Посмотрел на блестящую вороненую сталь револьвера. Было что-то роковое в этом зловещем блеске.
Только хотел приставить дуло к груди, как раздался нетерпеливый стук в дверь. Побледнев, Тараш поспешно спрятал браунинг в карман и пошел открывать. Перед ним стоял взлохмаченный Лукайя Лабахуа с искаженным от волнения лицом. С трудом выдавил он из себя несколько бессвязных слов.
— Тамар… умирает… — услышал Тараш, — хочет тебя видеть.
Тараш ввел забрызганного грязью Лукайя в комнату.
— Почему убил собаку? — спросил старик.
— Она взбесилась, Лукайя, потому я убил ее. Взбесилась, понял? Всякий, кто взбесится, должен быть убит. Что ты скажешь на это, а? Разве не так? Взбесившегося надо пристрелить.
Лукайя поднял на него бессмысленный взгляд своих зеленых глаз.
— Все время скулила Мгелика. У собак, Лукайя, есть привычка: сядут на пепелище и начинают скулить. Не так ли?
Лукайя, не понимая, кивал головой.
Тараш заставил его подробно рассказать о приезде Годерели, о котором он и раньше слышал. Последние слова профессора: «Если бы меня вызвали вовремя, можно было бы спасти», — поразили Тараша…
Не было сил подняться с кресла. Он точно потерял способность говорить.
Лукайя покрутился по комнате, потом поплелся к Цирунии. Вернувшись, присел на корточки у порога, бессмысленно хлопая глазами.
Тарашу стало душно от присутствия юродивого. Он вышел на балкон, всей грудью вдохнул свежий воздух, вернулся в комнату.

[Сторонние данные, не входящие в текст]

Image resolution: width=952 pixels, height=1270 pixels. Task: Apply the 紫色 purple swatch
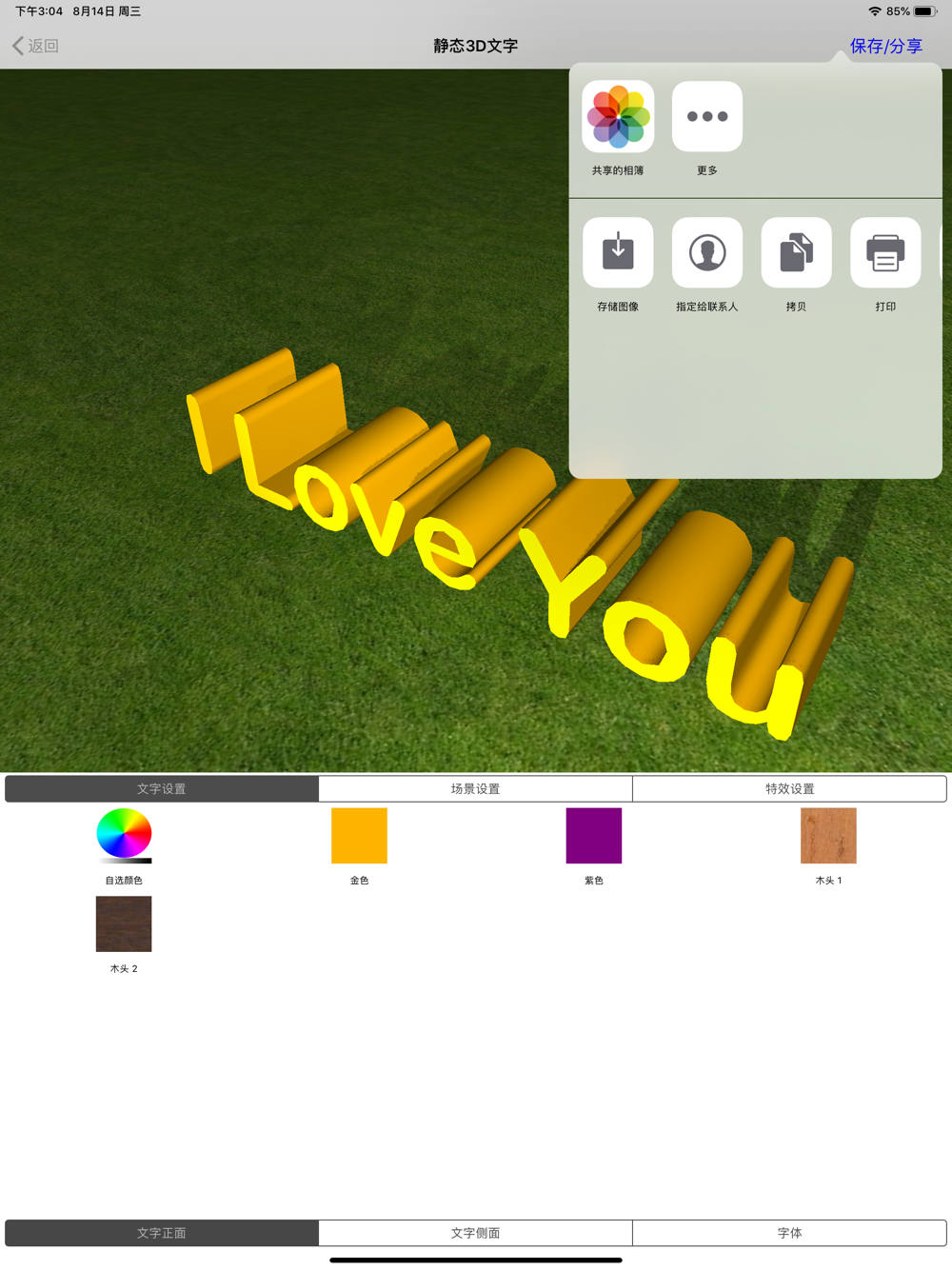(x=594, y=836)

Усадив Лукайя в кресло, успокоил его и стал расспрашивать, как старик переправился через Ингур.
Лукайя переправился на последнем пароме. От напора воды разорвался металлический канат.
— Вчера река снесла железнодорожный мост, — сказал Лукайя.

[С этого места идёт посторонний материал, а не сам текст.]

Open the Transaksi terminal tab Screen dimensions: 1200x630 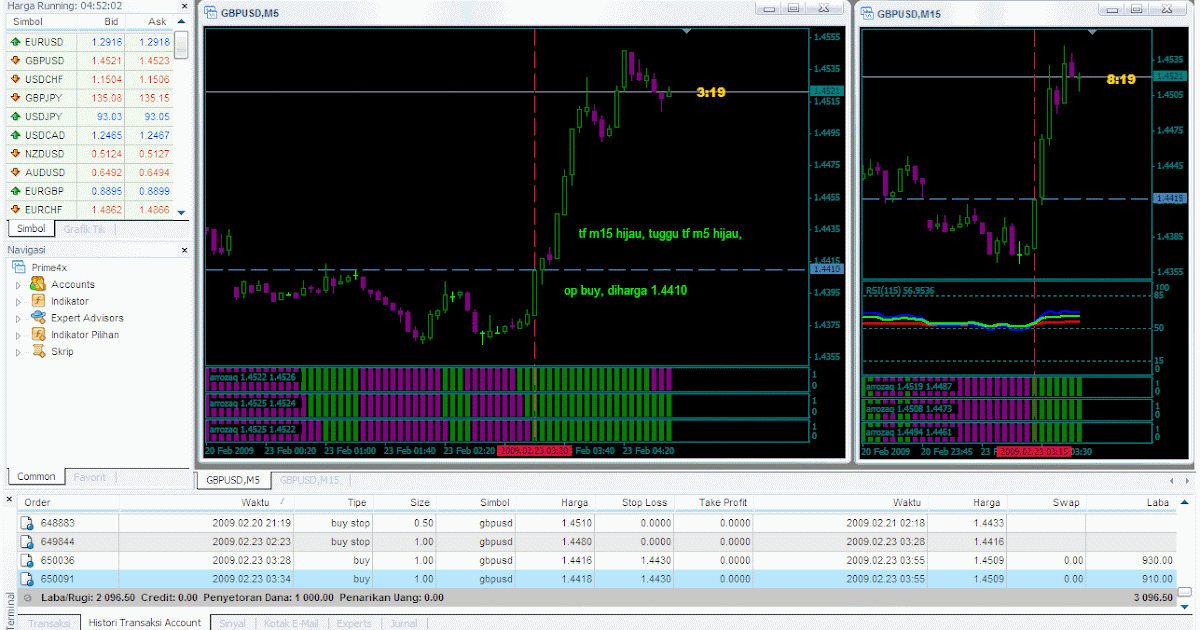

— Коня бы мне! — невольно вырвалось у Тараша.
— Только лошадь Эшбы может переплыть Ингур, — сказал Лукайя. — Но зять Эшбы уехал на ней в Сухуми. Могла бы, пожалуй, пригодиться звамбаевская Цира, но она хромает. А все же, шуригэ, зайди к Арзакану, он не откажет тебе в лошади.

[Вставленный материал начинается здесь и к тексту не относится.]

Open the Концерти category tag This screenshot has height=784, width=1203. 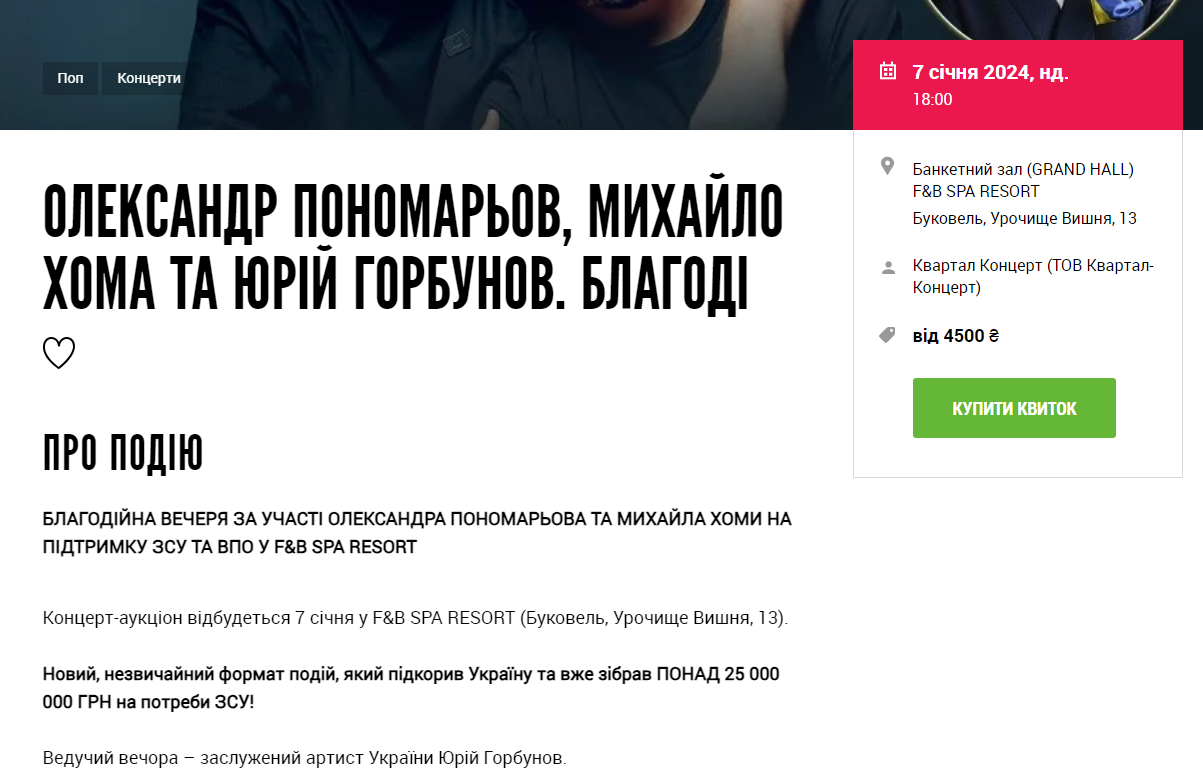tap(149, 78)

Оставив Лукайя дома, Тараш перекинул через плечо башлык и направился к Звамбая. С сокрушенным сердцем шагал он по проселочной дороге. Глубокая жалость к Тамар проснулась в его душе.
Но разве это была только жалость?! Нет, тысячу раз больше, чем жалость! То была мучительная скорбь о человеке, который был так близок ему и которого он не сумел оценить. Теперь же, когда он довел Тамар до порога смерти, вновь вспыхнула в его сердце любовь, ибо своей жизнью платила за нее Тамар.
При этой мысли он почувствовал прилив бодрости. Впервые представился ему случай пожертвовать собой ради другого. «Может быть, и меня это спасет?» — подумал он.
Погруженный в думы, он незаметно для себя подошел к жилью Арзакана.
Но куда девался высокий частокол, огораживавший двор Кац Звамбая? И столетние деревья во дворе?
У Тараша сжалось сердце, когда, оглянувшись, он не увидел любимых деревьев, под сенью которых протекало его детство. Уцелело лишь инжирное дерево. В цвету были два-три граната, остальные высохли. Срублены стоявшие около кукурузника ясени — дуплистые «жилища дэвов». [71] Дэв — сказочный персонаж; многоголовый рогатый великан; в переносном значении — сильный человек, голиаф.